*Extract provided:*
Monday, August 07, 2006

Garden Thugs


Yes, that's correct: garden thugs. Certainly there are garden pests of every variety, from slugs to caterpillers, to bugs and beetles and insects which feed on tender green leaves, emerging flower buds, laying their eggs in perpetuity under the leaves of haplessly-attacked foliage. I'm not talking about them, but rather garden thugs. The garden thugs are those plants whom we lavish attention and affection upon, those which we do admire for qualities specific to these plants, but whose habits bely and frustrate our expectations. These are plants whose wont it is to grow inordinately large, wide and tall, displacing other equally valuable, but somewhat less aggressive plants. Of course in some instances the rampant growth evinced by some of these thugs is our own fault, for treating them so gently, for so enhancing their growth medium that they cannot but react as they do. Then it is up to the gardener to deal with the resulting problems, to attempt to restore order in the garden, to tame the green thugs and teach them their place. It is a never-ending task, alas.

In the thuggish category there are many plants, some of them much valued, others of minimal value but which we like to keep around for aesthetic purposes, for other traits. My experience with Japanese quince, for example, is that this is one manner of garden thug. While it has wonderful bright orange blossoms in early spring, fragrant and lovely to behold, its stalks are extremely thorny and it tends to send underground runners hither and yon, disturbing the precincts of surrounding plants. The battle is unending.

*To be done:*
a. In the blog post on garden thugs, what color are the blossoms of Japanese quince?
b. The blog post on garden thugs describes these plants as growing inordinately in several ways. List every one of those ways.
c. Continue the blog post on garden thugs from its last sentence.

*Listed entries:*

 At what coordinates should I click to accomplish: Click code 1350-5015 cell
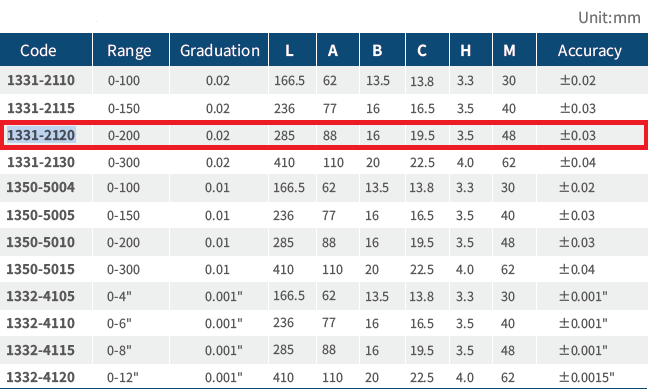(x=40, y=269)
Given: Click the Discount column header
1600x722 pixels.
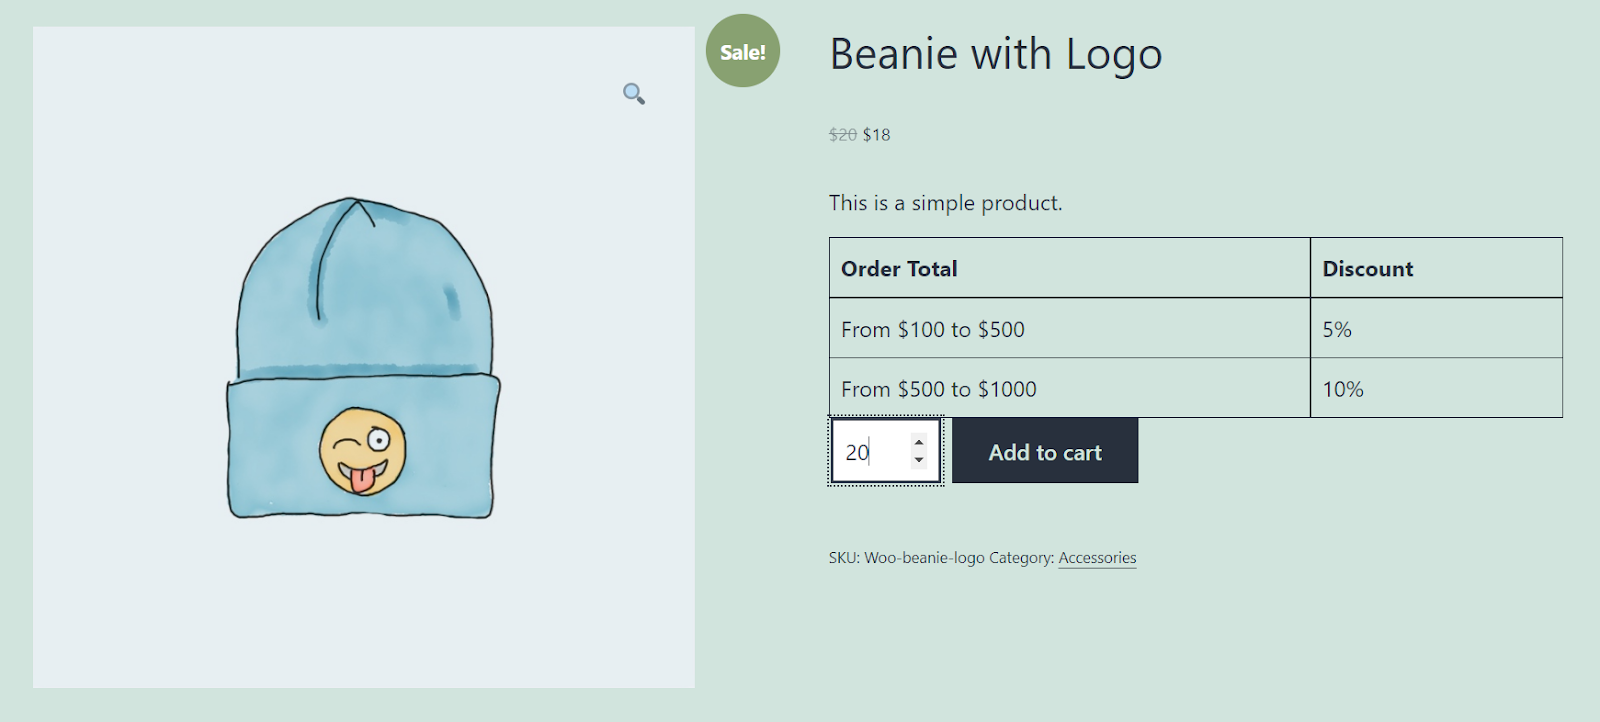Looking at the screenshot, I should click(x=1367, y=269).
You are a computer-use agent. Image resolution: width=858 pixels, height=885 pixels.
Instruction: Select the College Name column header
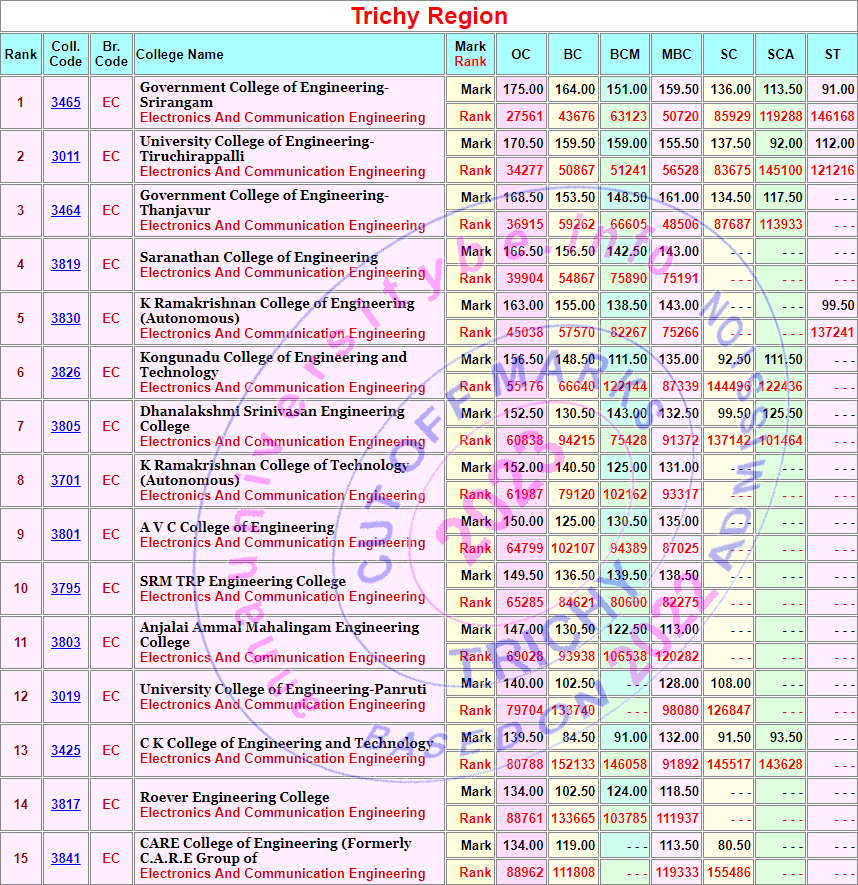(x=180, y=54)
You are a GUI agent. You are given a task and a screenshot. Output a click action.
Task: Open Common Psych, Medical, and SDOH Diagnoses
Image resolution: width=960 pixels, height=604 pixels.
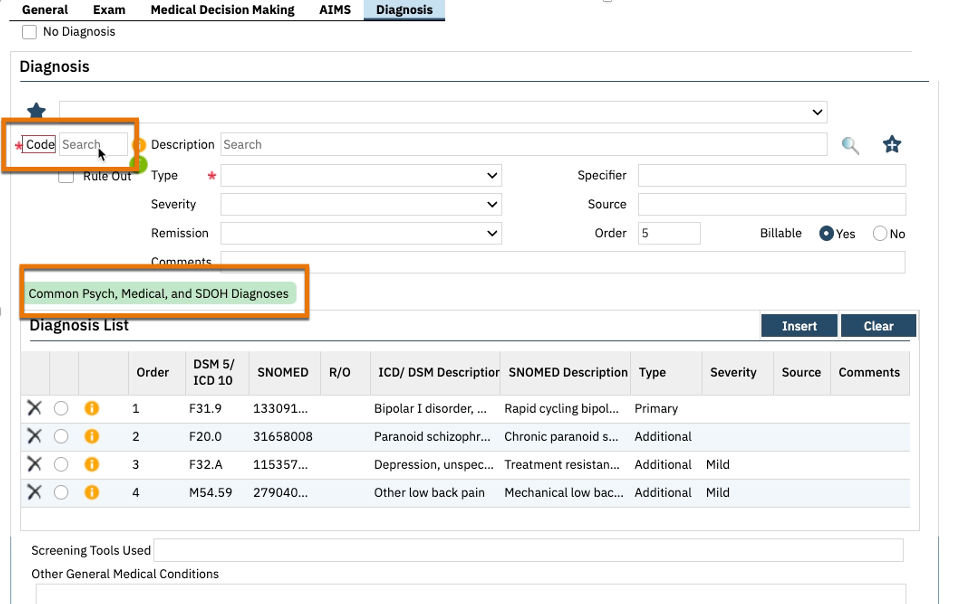159,294
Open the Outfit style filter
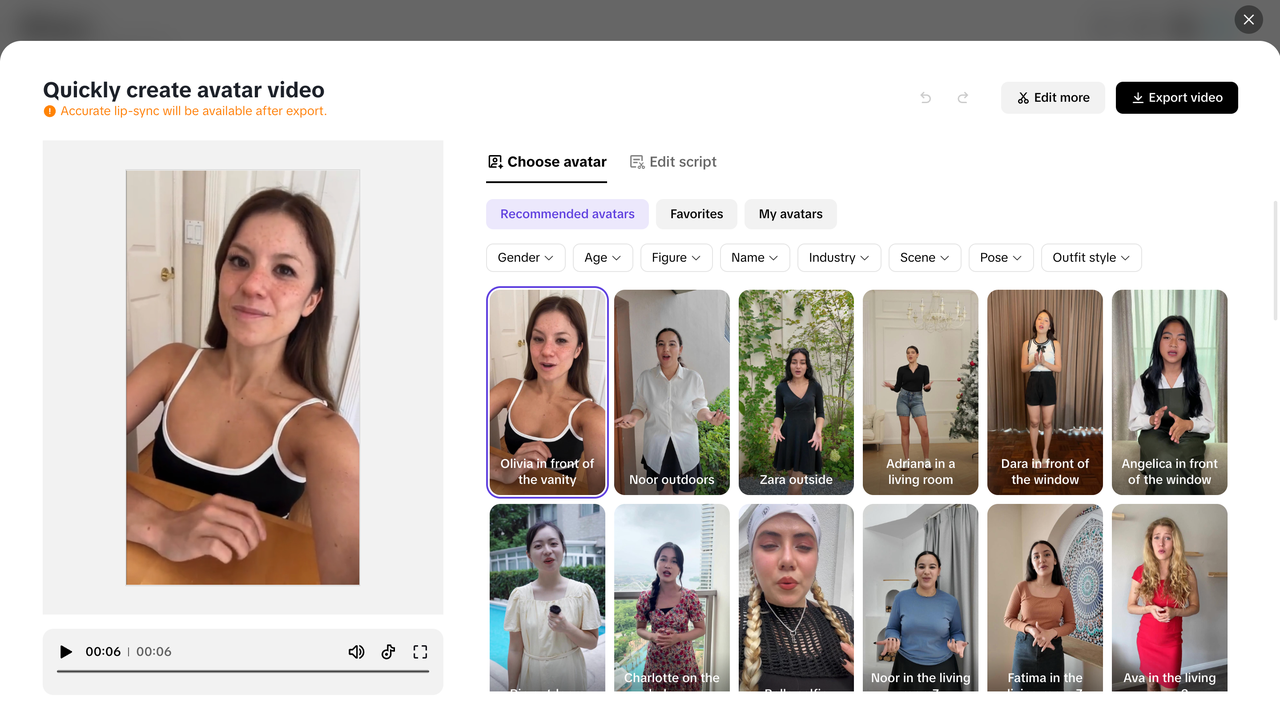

*Task responses:*
a. Bright orange.

b. Large, wide, tall

c.
We've a hummingbird (trumpet) vine, now six years old which leafs out lavishly, creeps up the brick wall of the side of the garage, reaches up and over into the eavestrough and toward the roof, but this vine has never once given us a flower. Alas, the soil in which it grows is too rich, augmented regularly by compost from our compost bins. It thrives selfishly, assured in its space, unwilling to render unto Caesar what is hers.

Princess spirea is yet another bush that grows happily, wherever it feels like it, however you feel about it. Tender, tiny spireas leap up out of the ground whever I look! Lilies-of-the Valley require a place in the garden where they can expand to a point, and then there is nowhere else they can go. Ours grow between, among and around alternating dwarf columnar cedars and Alberta spruce, between a garage wall and the sidewalk leading to the side door of the house.

Violets, another form of thuggy plant. We love them in the spring with their bright, shy little flowerheads, but they proliferate like crazy, claiming all space as their very own, irrespective of what else has been planted there. I tug them out of the ground, hearty roots and all continually, only to be faced with legions more. Johny-jump-ups fall into the same category.

Bergemot (Monarda) should be there, as well; lovely fragrant foliage and bright happy flowerheads, but they love the soil and they create and procreate ad infinitum. The same for four o'clocks, for tiger lilies, day lilies, columbine, cleome, morning glories, yellow loosestrife, evening primrose, Carpathian bellflowers, campanule, bergenia, even Annabelle hydrangea, encroaching past generously alloted space. Happily, pieces and chunks of all of them can be handed out generously to friends and neighbours to plague their gardens.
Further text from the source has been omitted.